Back Pain: The Breathing and Balance Connection

There’s so much that we still don’t know about the human body. Every single part of your body is somehow connected to every other part, and many of them have a direct impact on one another. One connection that I see all the time in my patients is the connection between your breath, your balance, and your back.

Pain or weakness in the back, as well as poor balance, can stem from problems with nasal breathing. I can’t tell you exactly why, but I can try to show you what I’ve found with my patients over the years.


Back Pain and Breathing: A Case Study. I once had a patient come to me after seeking treatment for pain and weakness from two other orthopaedists. He worked as a nurse at a nursing home and had recently been assaulted by one of the patients. Now, this patient was a big dude, so you might think that he could just brush an incident like this off.

After this event, he was out of work with horrible back pain. He came to me desperately looking for a solution. I conducted some ANMRT balance tests, which showed that his balance was compromised, and I also detected a problem with his nasal breathing. In the end, my patient opted for nasal surgery to clear his airway, which thankfully, we were able to get covered by workman’s compensation. After the surgery, his breathing improved dramatically and his back pain and weakness disappeared.


What Balance Tests Tell Us. I run different balance tests on all of my patients to learn more about their bodies and move towards finding the source of their complaints. First, I check a patient’s balance with their eyes open and then closed, to test the integrity of the peripheral nervous system (the nerves in the limbs and extremities).

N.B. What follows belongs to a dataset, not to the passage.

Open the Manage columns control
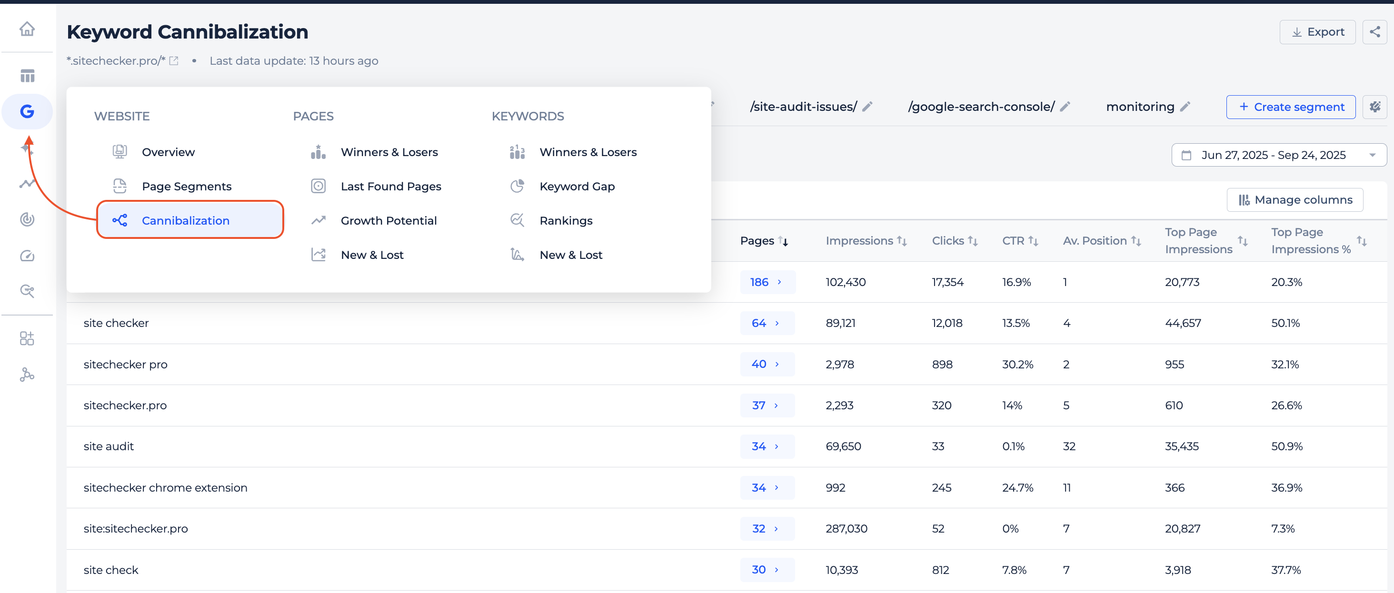The width and height of the screenshot is (1394, 593). 1295,200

The next step is to check a patient’s balance with their head in different positions. I test for balance with their head turned to either side and then turned up or down. This series of tests allows me to evaluate what’s going on in the central nervous system. When a patient loses their balance while turning their head, that indicates that there is a problem with either the neck, upper or lower back, or sacroiliac (SI) joint.

Once I have a better idea of where the problem lies, I check for tenderness along the spine and see if there are any indications of a breathing problem.


Breathing Strip Magic Trick. I’ll be the first to admit that this seems like a magic trick. Whenever I recognize that a patient has both balance, breathing, and back problems, I give them a breathing strip to put across their nose. This usually causes the pain or weakness in the back, as well as the balance issues to disappear. It seems crazy, but it proves the connection between breathing, back pain, and balance.

From there, I try to find the cause of the obstructed breathing, and there are many different possible causes. A deviated septum, enlarged tonsils, or excessive inflammation in the sinuses can all cause one or both nasal passages to completely obstruct breathing.

Once we’ve gotten to the root of the problem, I make a treatment plan that will help my patient find a permanent solution to these interconnected issues.